III. American Green's Attorney Fees
¶28 American Green contends in its cross-appeal that the court erred by not awarding all its claimed fees under the Lease and A.R.S. § 12-341.01(A). We review an attorney fee award for an abuse of discretion. Iverson, 248 Ariz. at 451 ¶ 27. To successfully challenge an award of attorney fees, the opposing party must do so with specificity. Cook v. Grebe, 245 Ariz. 367, 370 ¶ 11 (App. 2018). The Lease provides for an award of "reasonable attorneys' fees" to the prevailing party "in an action or proceeding involving the Premises." It further provides that any such award "shall not be computed in accordance with any court fee schedule but shall be such as to fully reimburse all attorneys' fees reasonably incurred." American Green claims that the latter provision "constricts the Superior Court's discretion in determining whether the attorneys' fees incurred were reasonable . . . and instead require[s] a determination of whether the prevailing party acted reasonably in incurring such fees." But American Green does not explain what difference, if any, exists between determining whether incurred fees are reasonable and determining whether one acted reasonably in incurring fees. Indeed, S&S objected to nearly $50,000 of the claimed fees as excessive, duplicative, or otherwise unreasonably incurred.

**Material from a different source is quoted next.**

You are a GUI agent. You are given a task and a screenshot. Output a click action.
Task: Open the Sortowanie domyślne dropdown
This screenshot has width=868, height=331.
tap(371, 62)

On this record and briefing, the trial court did not abuse its discretion.
¶29 American Green nevertheless argues that the court did not make "a proper finding that [the unawarded fees] were not reasonably incurred." But it cites no authority suggesting any such findings are required. Next, it contends that all fees are reasonable because its counsel's declaration, which was submitted with its fee application, said so. But this contention overlooks S&S's response and objections to the fee application. Because American Green has failed to make further specific challenges about how the court erred in its reductions, including challenging S&S's objections, see Cook, 245 Ariz. at 370 ¶ 11, it has abandoned the arguments on appeal, see Robert Schalkenbach Found. v. Lincoln Found., Inc., 208 Ariz. 176, 180 ¶ 17 (App. 2004) (this court considers an issue not raised in an appellant's opening brief as abandoned or conceded).

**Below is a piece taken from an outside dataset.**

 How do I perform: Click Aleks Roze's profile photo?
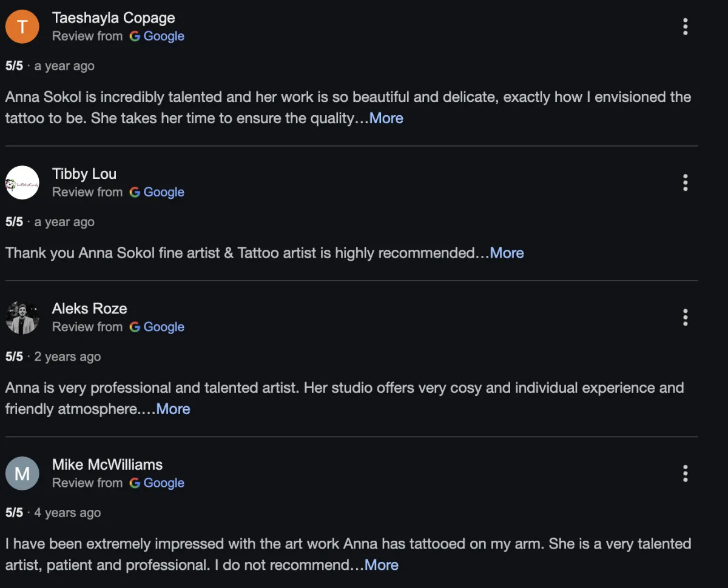22,317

IV. Attorney Fees and Costs on Appeal
¶30 Both parties request reasonable attorney fees and costs on appeal and cross-appeal. First, the Lease authorizes an award of "reasonable attorneys' fees" to the prevailing party "in an action or proceeding involving the Premises." It defines "Prevailing Party" to mean "a Party . . . who substantially obtains or defeats the relief sought." Because both parties are partially successful under the definition, we decline to award either party fees. Second, the Lease does not call for an award of costs, A.R.S. § 12-341 states that "[t]he successful party to a civil action shall recover from his adversary all costs expended or incurred therein unless otherwise provided." Because American Green is successful on the primary issue of this FED case-possession of the Building-it may recover its taxable costs incurred in this court. Tucson Estates Prop. Owners Ass'n, Inc. v. McGovern, 239 Ariz. 52, 57 ¶ 17 (App. 2016).
CONCLUSION
¶31 For the reasons stated, we vacate that portion of the trial court judgment determining the rental rate for the three option periods under the Extension and affirm the remainder of the judgment.